The Bent Twig eBook

This eBook from the Gutenberg Project consists of approximately 609 pages of information about The Bent Twig.

The Bent Twig eBook

This eBook from the Gutenberg Project consists of approximately 609 pages of information about The Bent Twig.

“Was the concert good?” asked Mrs. Marshall, yawning, and reaching out of bed to kiss Sylvia sleepily.  She laughed a little at their faces.  “Oh, music is a madness!  To spend a cheerful evening listening to death-music, and then come back looking like Moses before the Burning Bush!”

“Say, you ought to have seen the stunt they did with their lassos,” cried Judith, waking in the bed on the other side of the room, and sitting up with her black hair tousled about her face.  “I’m going to try it with the pinto when we get home.”

“I bet you’ll do it, too,” came from Lawrence the loyal, always sure of Judith’s strength, Judith’s skill.

Sylvia looked at her father over their heads and smiled faintly.  It was a good smile, from a full heart.

“Aunt Victoria sent our dresses,” said Judith, dropping back on the pillow.  “That big box over there.  Mine has pink ribbons, and yours are blue.”

Mrs. Marshall looked at the big box with disfavor, and then at Sylvia, now sunk in a chair, her hands clasped behind her head, her eyes dreamy and half closed.  Across the room the long pasteboard box displayed a frothy mass of white lace and pale shining ribbons.  Sylvia looked at it absently and made no move to examine it.  She closed her eyes again and beat an inaudible rhythm with her raised fingers.  All through her was ringing the upward-surging tide of sound at the end of “Death and Transfiguration.”

“Oh, go to bed, Sylvia; don’t sit there maundering over the concert,” said her mother, with a good-natured asperity.  But there was relief in her voice.

CHAPTER XIV

HIGHER EDUCATION

To any one who is familiar with State University life, the color of Sylvia’s Freshman year will be vividly conveyed by the simple statement that she was not invited to join a fraternity.  To any one who does not know State University life, no description can convey anything approaching an adequate notion of the terribly determinative significance of that fact.

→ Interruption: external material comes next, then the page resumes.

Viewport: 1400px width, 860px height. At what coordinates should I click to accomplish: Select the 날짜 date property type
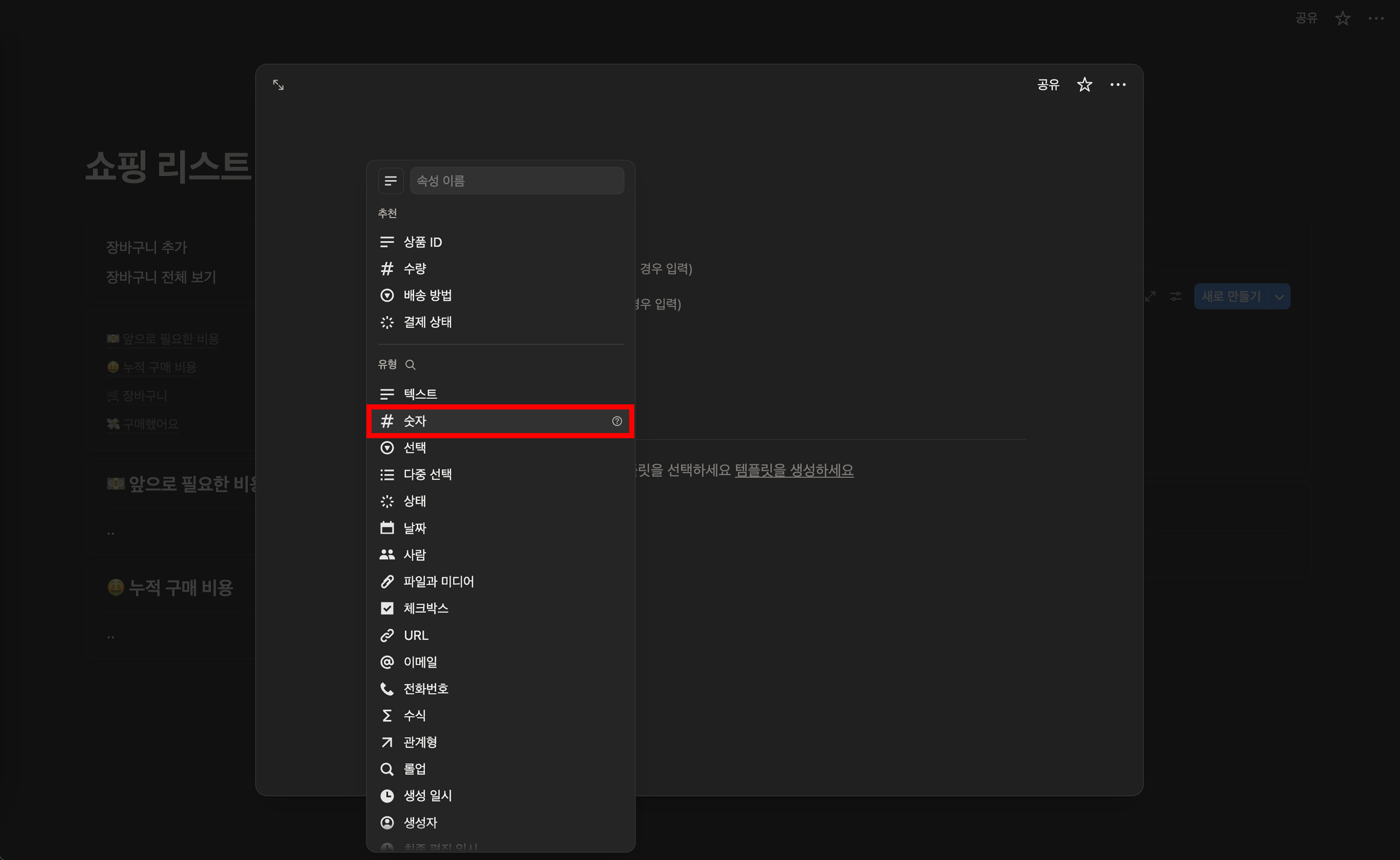click(x=414, y=528)
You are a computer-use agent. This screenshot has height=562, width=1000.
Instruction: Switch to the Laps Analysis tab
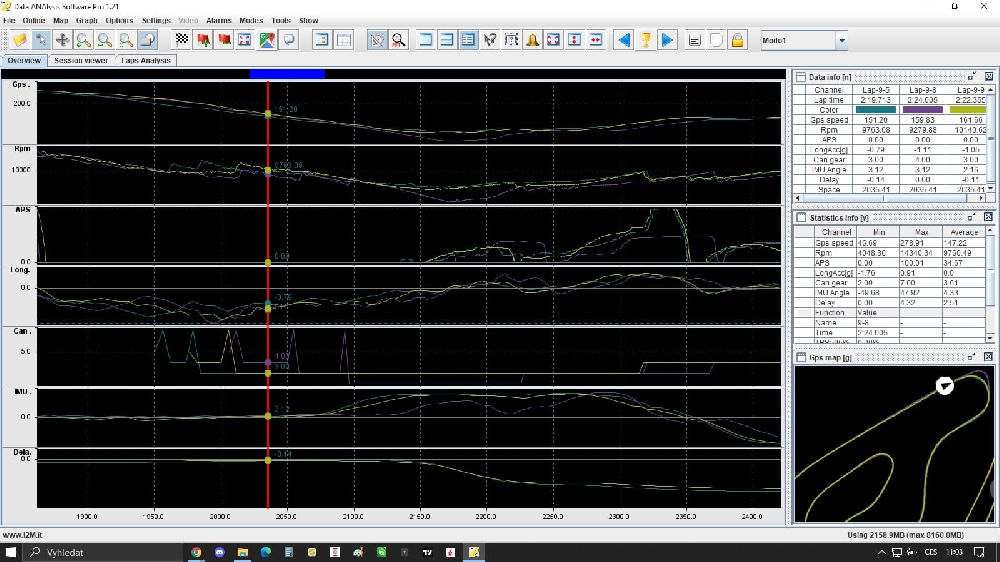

The statement that she was invited to join no sorority is not literally true, for in the second semester when it was apparent that none of the three leading fraternities intended to take her in, there came a late “bid” from one of the third-rate sororities, of recent date, composed of girls like Sylvia who had not been included in the membership of the older, socially distinguished organizations.  Cut to the quick by her exclusion from the others, Sylvia refused this tardy invitation with remorseless ingratitude.  If she were not to form one of the “swell” set of college, at least she would not proclaim herself one of the “jays,” the “grinds,” the queer girls, who wore their hair straight back from their foreheads, who invariably carried off Phi Beta Kappa, whose skirts hung badly, whose shoe-heels turned over as they walked, who stood first in their classes, whose belts behind made a practice of revealing large white safety-pins; and whose hats, even disassociated from their dowdy wearers, and hanging in the cloakroom, were of an almost British eccentricity.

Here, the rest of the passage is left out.